Wednesday, April 30, 2014

New Creative Blog Post Inspired by APE: 3:30 A.M.



(This was inspired by the APE book as a whole, as well as the essay Death by Lu Hsun.)
3:30 A.M.
            I sit at my desk on a finals week Tuesday night, and it is 3:30 in the morning. I open a book of essays, and flip to one on the topic of death. Perfect, I thought. This is totally representative of how I feel this week. Finals are hitting me hard, and no matter how much coffee, Red Bull, and Mountain Dew that I consumed I could barely stay awake. I have been awake since, since, oh crap, when was the last time I went to bed? Sometime Sunday. perhaps? I honestly have no idea. My caffeine supply is running low, and my roommate has already gone to bed. I cannot turn on a light, so I aim the light of my laptop on the pages of the book. Why did I choose to read this essay of all essays? It is so depressing, talking about ghosts and funeral protocol. Maybe I chose it because it was short, and I the sooner I finish it the sooner I can go to sleep. No. Sleep is for the weak. Woman up Alicia, this is college, the real deal. You aren’t paying thousands of dollars a year to fall asleep on your homework, and the world’s most famous novelists didn’t get famous by sleeping, they got famous by reading and writing. I don’t feel any potential to be famous right now. I feel failure, sadness, caffeine withdrawal, and the DEATH of my hopes and dreams sitting right in front of me. Oh the irony…

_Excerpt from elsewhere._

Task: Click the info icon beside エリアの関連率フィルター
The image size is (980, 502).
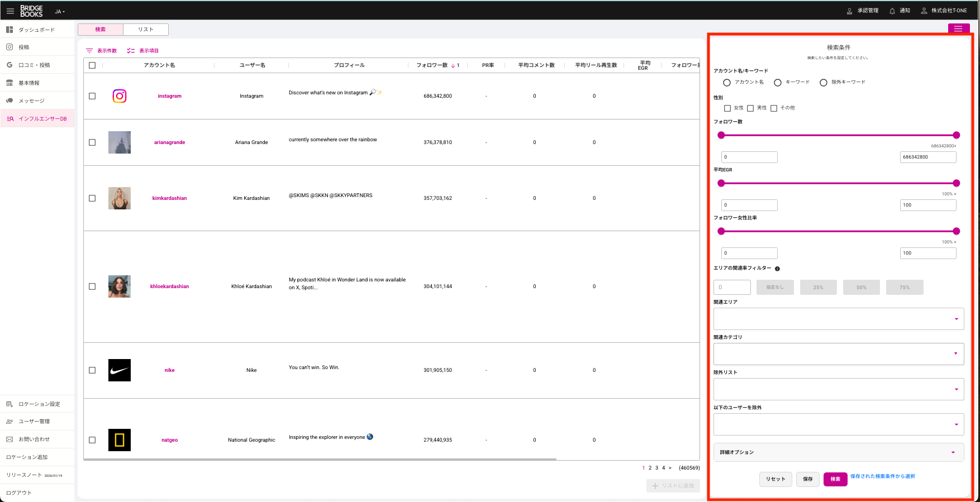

One page, down. Two pages, complete. Three pages, accomplished. But that fourth page. Oh, that fourth page. Every essay that I have read in “The Art of the Personal Essay” I have ended up falling asleep during reading, even when I wasn’t this tired, and that is why I chose to sit at my desk instead of in bed. That fourth page however, really made it tempting for me to just fall asleep with my head down on the desk. No, Alicia, you must press on. Finish strong, you can do it. And, I did it. I finished the first APE essay that I have read completely all the way through and not ended up with the book on my face the next morning. My biggest failure in my nonfiction writing class has finally turned to success! My dreams have been brought back to life, and now, because I read that essay without going to sleep, I can do anything! I felt this grand rush of energy and satisfaction, a rush that let me move two feet over to crawl into my little dorm bed. It was my own personal fluffy, soft cushiony marshmallow pool of comfort. It was pure sleepytime bliss.